AE5_ART_5Mon plus grand défi, en fin de compte, fut donc d’instaurer rapidement une relation de confiance avec le personnel dont j’héritais. L’enjeu réel était bien là : Les cent salariés étaient, au départ, totalement démobilisés et sans aucune vision de leur avenir dans l’entreprise. Je m’attelais donc à recréer un climat professionnel stimulant, rassurant et favorable au changement :

Ma première action fut de déménager le siège dans des bureaux faciles d’accès, plus confortables et moins onéreux. Psychologiquement, un nouveau chapitre s’ouvrait. J’impliquais les équipes dans la création de notre nouveau logo ; je travaillais avec les directeurs de magasins sur le nouveau concept et sur l’optimisation du parcours clients ; je consultais le personnel de vente pour remodeler l’offre produit. Chacun avait sa place et jouait un rôle valorisant dans la nouvelle histoire et l’intelligence collective faisait « tourner la roue ». Au fur et à mesure que les magasins revêtaient de nouveaux atours, la motivation reprenait place. La réouverture du magasin de la rue du Bac sous le nouveau concept fut chaleureusement accueillie par les clients et par la presse. Les associés d’Aurel Nexstage étaient présents eux aussi pour célébrer cette première victoire.

Quelles recommandations donneriez-vous aux managers de transition susceptibles de collaborer avec un fonds d’investissement ?

Les fonds avec lesquels j’échange font preuve d’un grand intérêt pour les aspects humains et opérationnels. Ne pensez pas qu’ils se cantonnent à la dernière ligne du bilan !
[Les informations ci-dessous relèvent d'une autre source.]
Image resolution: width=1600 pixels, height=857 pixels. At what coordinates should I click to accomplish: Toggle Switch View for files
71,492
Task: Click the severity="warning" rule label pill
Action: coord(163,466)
Il est donc essentiel de maintenir avec les responsables de votre dossier des relations régulières. Faites leur part, en toute transparence, des écueils que nous rencontrez et donnez-leur la primeur de vos réussites, qui sont aussi les leurs.

Au-delà des échanges informels que vous entretenez, je vous recommande de mettre en place un outil de pilotage hebdomadaire ou bimensuel. Cela permet d’inscrire formellement les écarts qui surviennent nécessairement entre la feuille de route initiale et la réalité. En laissant une trace visible du fil de votre mission, vous éviterez le doute et les malentendus.

Les fonds d’investissement fonctionnent largement à l’intuitu personae. Ils préfèrent confier leurs participations à un professionnel en lequel ils ont toute confiance et qui leur a démontré son savoir-faire. Pour soigner la relation avec les fonds d’investissement, vous êtes donc condamné à réussir !

Elodie Loing est une « urgentiste » du retail, spécialisée dans le redressement et le développement de marques et enseignes à héritage (Disney, Krys Group, Marionnaud). Elle parle couramment 3 langues et intervient auprès d’entreprises étrangères implantées en France ou de marques/enseignes françaises qui se déploient à l’international.